DOCUMENT PASSAGE section start

Outside the uterus, bleeding can originate from the cervix due to infections that make the tissue fragile, cervical polyps, or cervical ectropion (where cells from inside the cervical canal appear on the outer surface). Vaginal and vulvar sources include trauma, atrophy (thinning tissue, common after menopause), ulcers, and foreign bodies like a retained tampon.

During pregnancy, the causes shift. In the first half, vaginal bleeding may be related to a subchorionic hematoma (a blood collection between the placenta and uterine wall), pregnancy loss, ectopic pregnancy, or a rare condition called gestational trophoblastic disease. Later in pregnancy, more serious causes include placental abruption, placenta previa (where the placenta covers the cervix), and uterine rupture.

VB as Venous Blood

In laboratory medicine, VB refers to venous blood, the type of blood drawn from a vein, typically in your arm. You’ll most often see this in the context of a venous blood gas (VBG), a test that measures how well your body is handling oxygen, carbon dioxide, and acid-base balance. A VBG is less painful and easier to obtain than its arterial counterpart (ABG), which requires a needle into an artery at the wrist.

Normal venous blood gas values in healthy adults fall within these ranges: pH of 7.29 to 7.43, carbon dioxide pressure of 35 to 59 mmHg, and bicarbonate of 22 to 30 mmol/L. These numbers run slightly different from arterial values. Venous blood naturally carries more carbon dioxide and less oxygen because it’s returning from tissues that have already used the oxygen. This makes VBG results useful as a screening tool, though doctors may still order an arterial sample when precise oxygen measurements matter.

DOCUMENT PASSAGE section end
EXTRACTED MATERIAL section start

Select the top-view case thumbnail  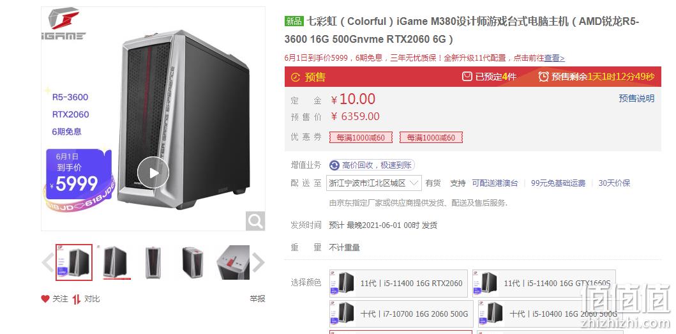(233, 262)
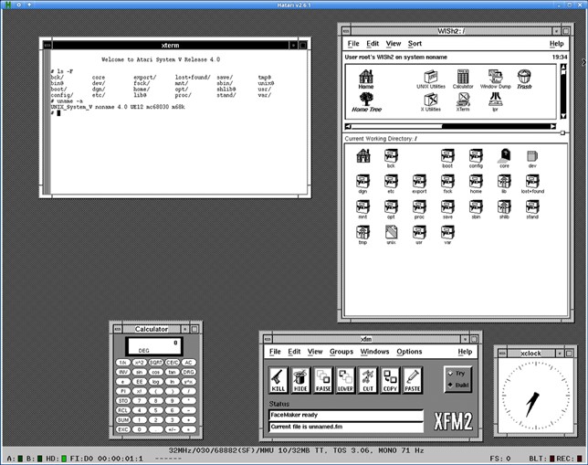This screenshot has height=465, width=588.
Task: Open the Sort menu in WISh2
Action: (x=415, y=44)
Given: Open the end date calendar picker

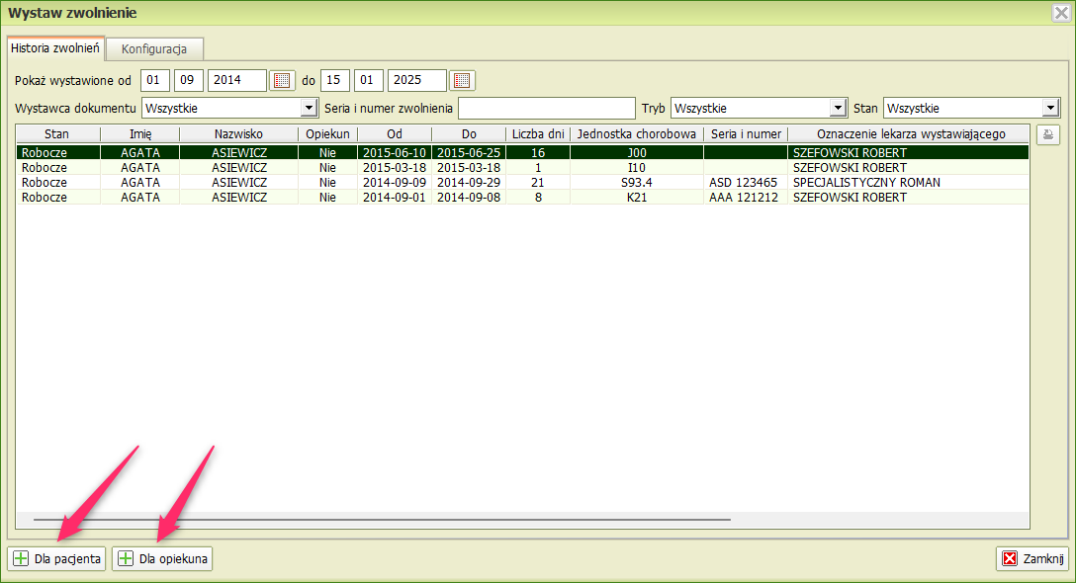Looking at the screenshot, I should coord(463,81).
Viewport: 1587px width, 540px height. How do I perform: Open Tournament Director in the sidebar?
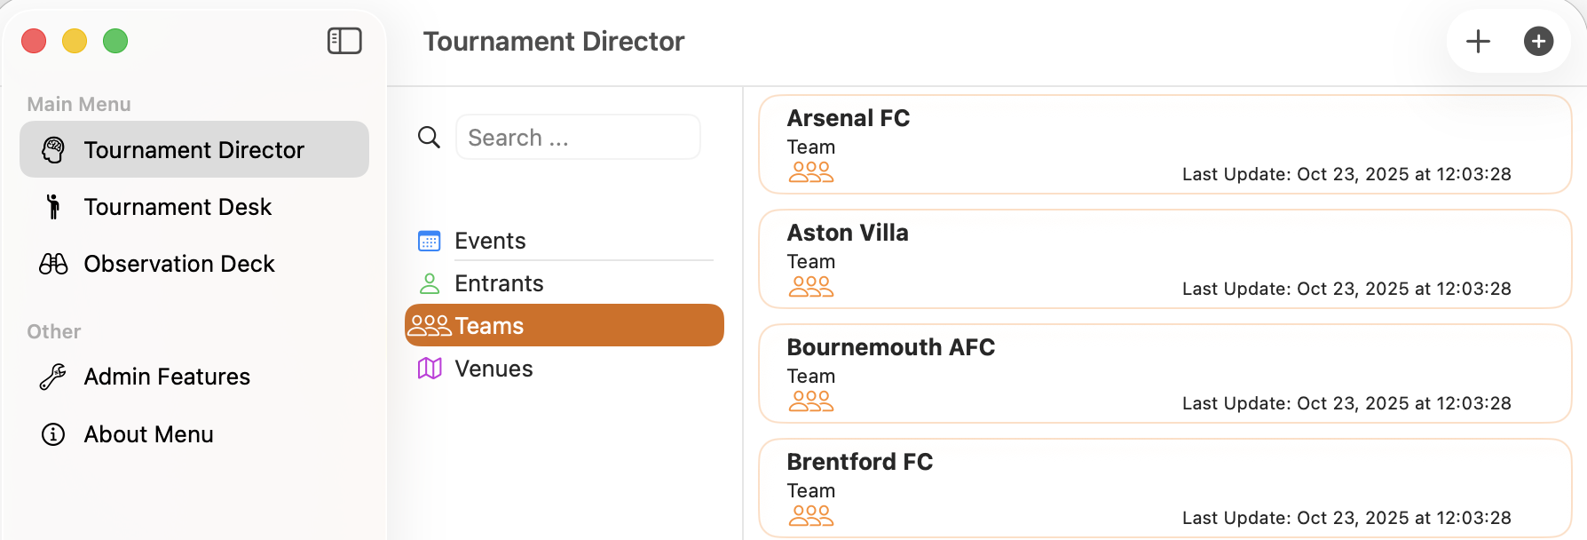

EXTRACTED MATERIAL section end

According to the passage on VB meanings, why does venous blood carry more carbon dioxide and less oxygen than arterial blood? Answer in one to three sentences.

Venous blood is returning from tissues that have already used the oxygen, so it naturally holds more carbon dioxide and less oxygen. This is why normal venous blood gas values run slightly different from arterial values.